The project uses the following to achieve the task as an AI-powered bookmark manager with:
- Parser (web links, documents)
- BERT topic model
- FAISS vector database to store BERT embeddings
- MongoDB to store documents, users
- Flask server for inference endpoints and CRUD operations
- Docker for containerizing
- Extension
- Frontend
The user will be able to use the extension to either mark the site as a favorite or bulk upload all their bookmarks to the system. The parser comes into play to derive meaningful data from the web link to further use it for topic modeling. The parser is vital for accurate topic modeling.
This is a topic model called BERT trained on the Wikipedia dataset. The bookmarks of the user, after running through the parser, are passed into the model to create embeddings and to predict the approximate topics of the content from the user’s bookmark.
The embeddings from the previous step will be stored in the vector database and the original document parsed from the user will be stored in MongoDB tagged under the user’s ID. MongoDB will also store the user-related data for them to maintain sessions. FAISS database is specifically used for this purpose since we can run algorithms for similarity that are built in FAISS. In our case, we are using cosine similarity, which is used to rank and output documents when a query string is entered on the frontend to search the user’s bookmarks.
- It contains the parsing mechanism.
- Flask server exposes the BERT topic model as an inference endpoint to create embeddings and make predictions.
- It also maintains sessions, and stores and manages users and documents.
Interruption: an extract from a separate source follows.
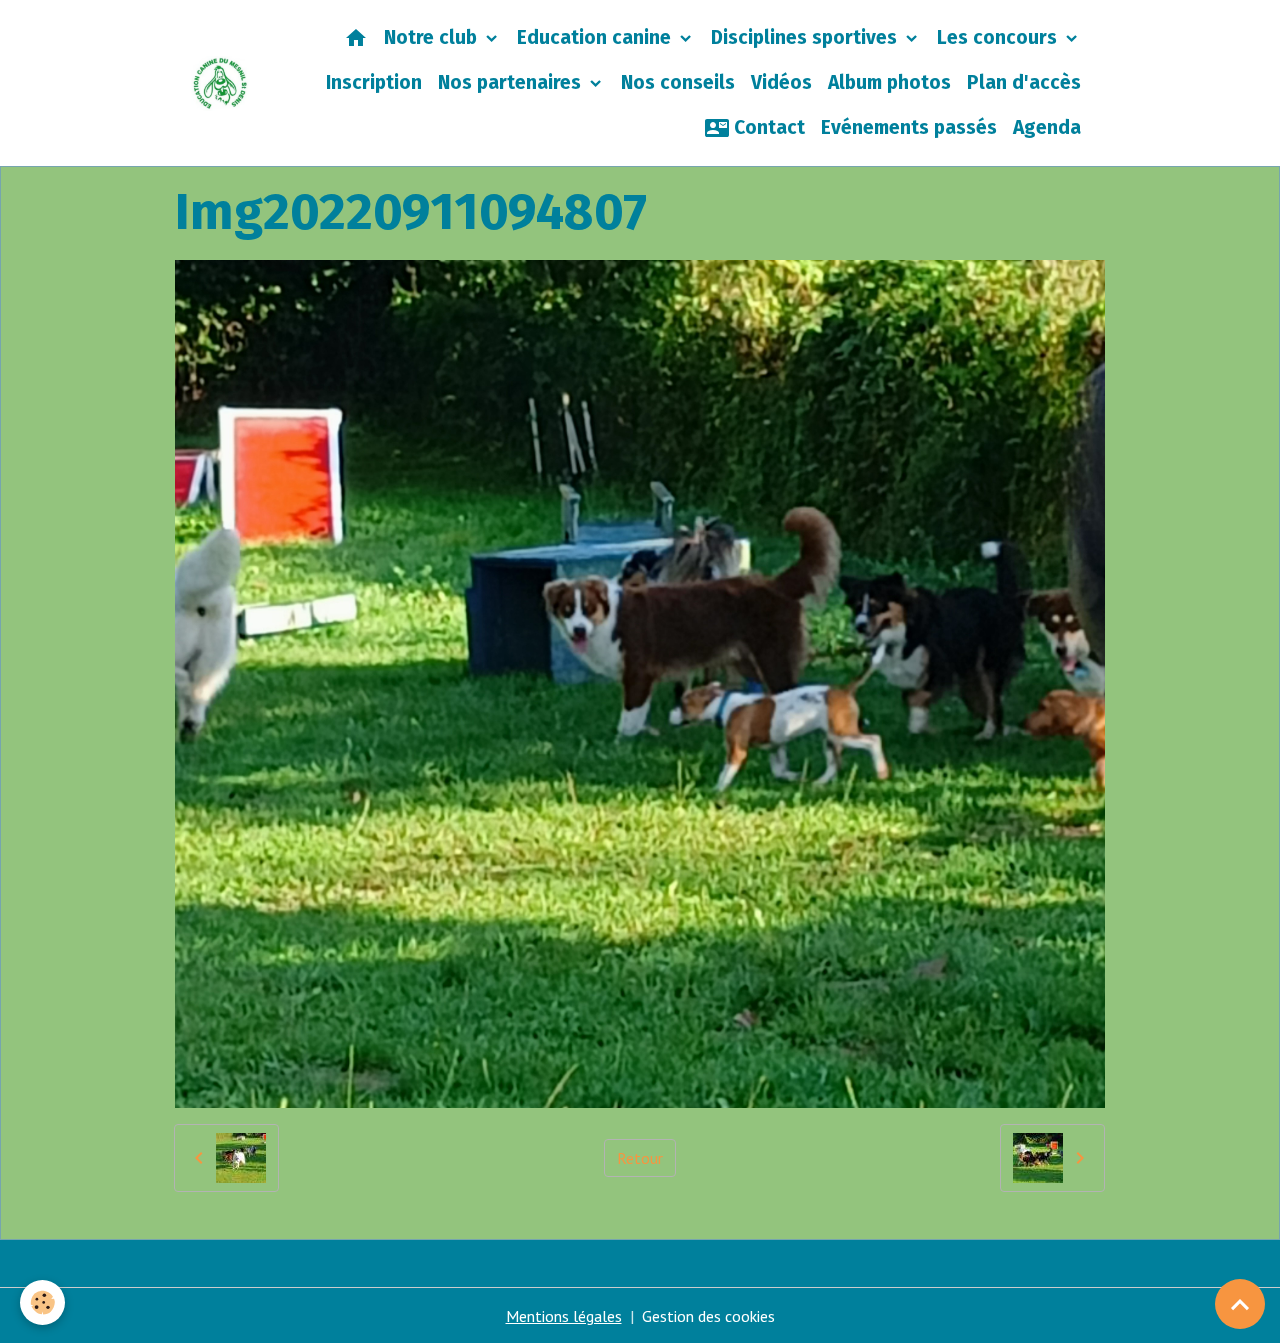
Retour (640, 1158)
The role of the extension is to control the active tabs of the user. As you click on different tabs and find something you want to bookmark, you can click on the extension and bookmark it. The extension will take into account the current active tab (the tab you want to bookmark) and do the process. The process will be to upload the bookmark to the server, parse it, do topic modeling, and store it in FAISS for querying and MongoDB for truth checks.
Note: The extension also allows you to bulk upload all your current bookmarks (supported mainly on Chromium browsers).
This is the gateway to querying all the saved bookmarks. Users will be able to log in and see a list of bookmarks saved. The user will also be able to query the said bookmarks with natural language, and clicking on each bookmark will take you to the respective site.